In the interest of full disclosure, I am a longtime Riley supporter. I believe he will serve as mayor for as long as he wishes, and I also believe the good he has done for the city far outweighs whatever criticism his detractors have of him.

That being said, many believe the democratic process works best when there are properly operating checks and balances, particularly between the executive and legislative branches. In the minds of many voters, it may no longer be enough to vote for a council member because they support Riley. Voters want a clearly articulated position on many issues that will affect the city for years to come.

Where do they stand on cruise ship traffic and tourism's role in the local economy as a whole?
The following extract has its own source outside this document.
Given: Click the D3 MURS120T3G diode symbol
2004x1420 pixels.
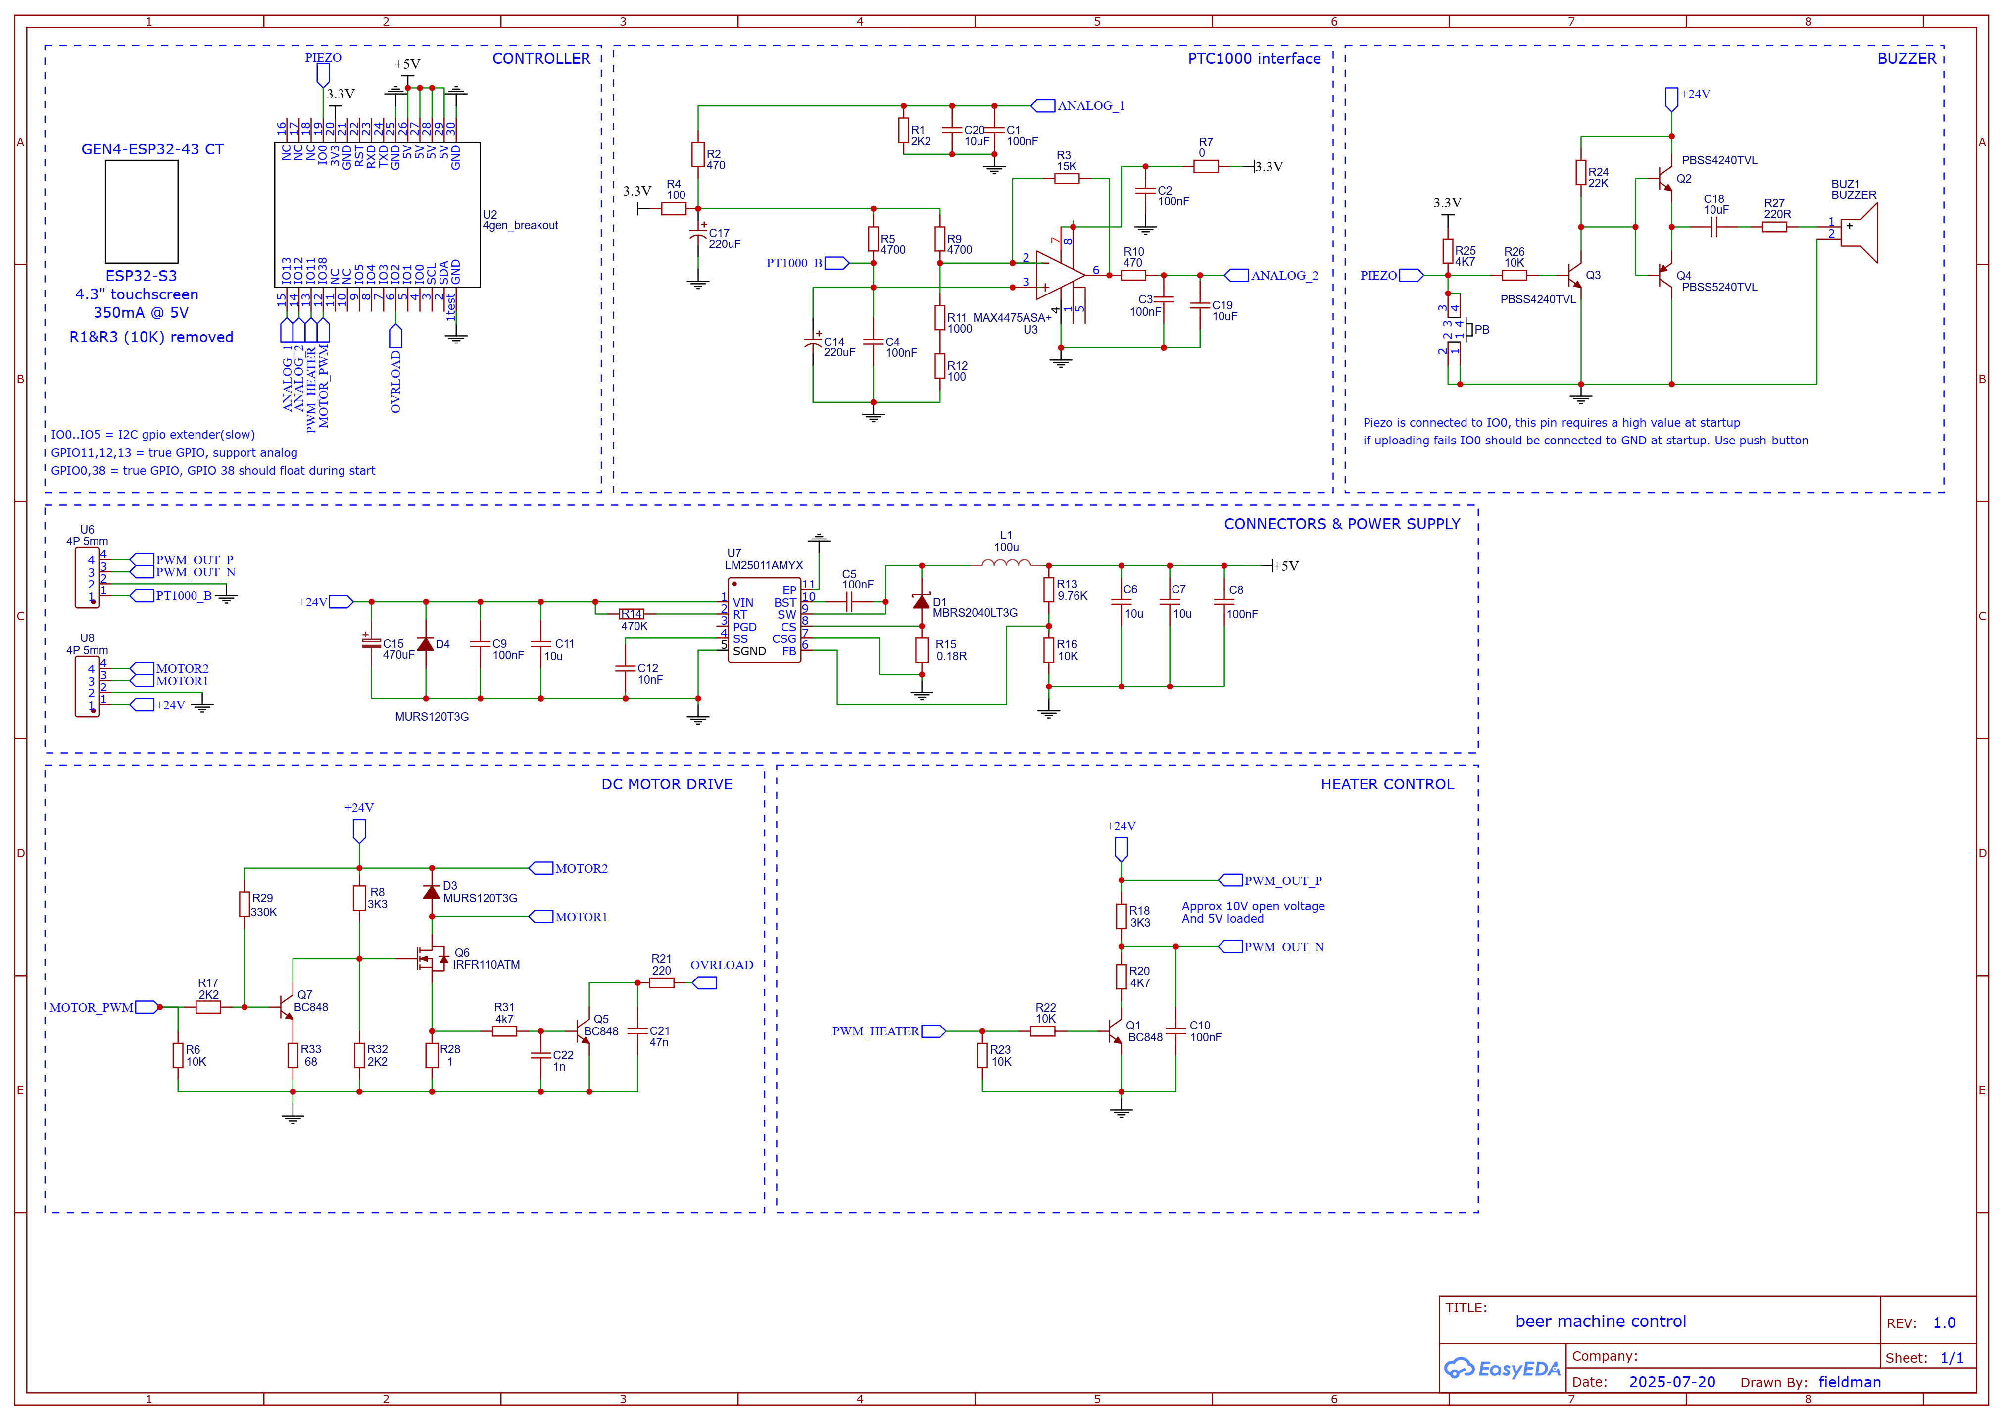Looking at the screenshot, I should pos(431,892).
How about the construction of new hotels on the peninsula? What is their position on the annexation of outlying county areas or the viability of James Island as a town? These are questions that many Charlestonians have never had to seriously ponder because of an unwavering faith in the man whose hands are on the wheel.

Now, maybe for the first time, Charlestonians may be wondering what municipal government will look like after the only mayor we have ever known leaves office. The likelihood of a successor assuming office with the same degree of public confidence which our current mayor now enjoys is unlikely. The need for a well-balanced government at that point will never be more important.

I probably have plenty of company in my hope that Mayor Riley blesses this town with several more years of exemplary service. I believe that he will. But I also realize that nothing lasts forever. We have been lucky to live the life of Riley for the past 32 years, but as responsible citizens, we all have a duty to support a vision of what we want our city to look like into the indefinite future. This includes voting for and holding accountable city council members who share that vision.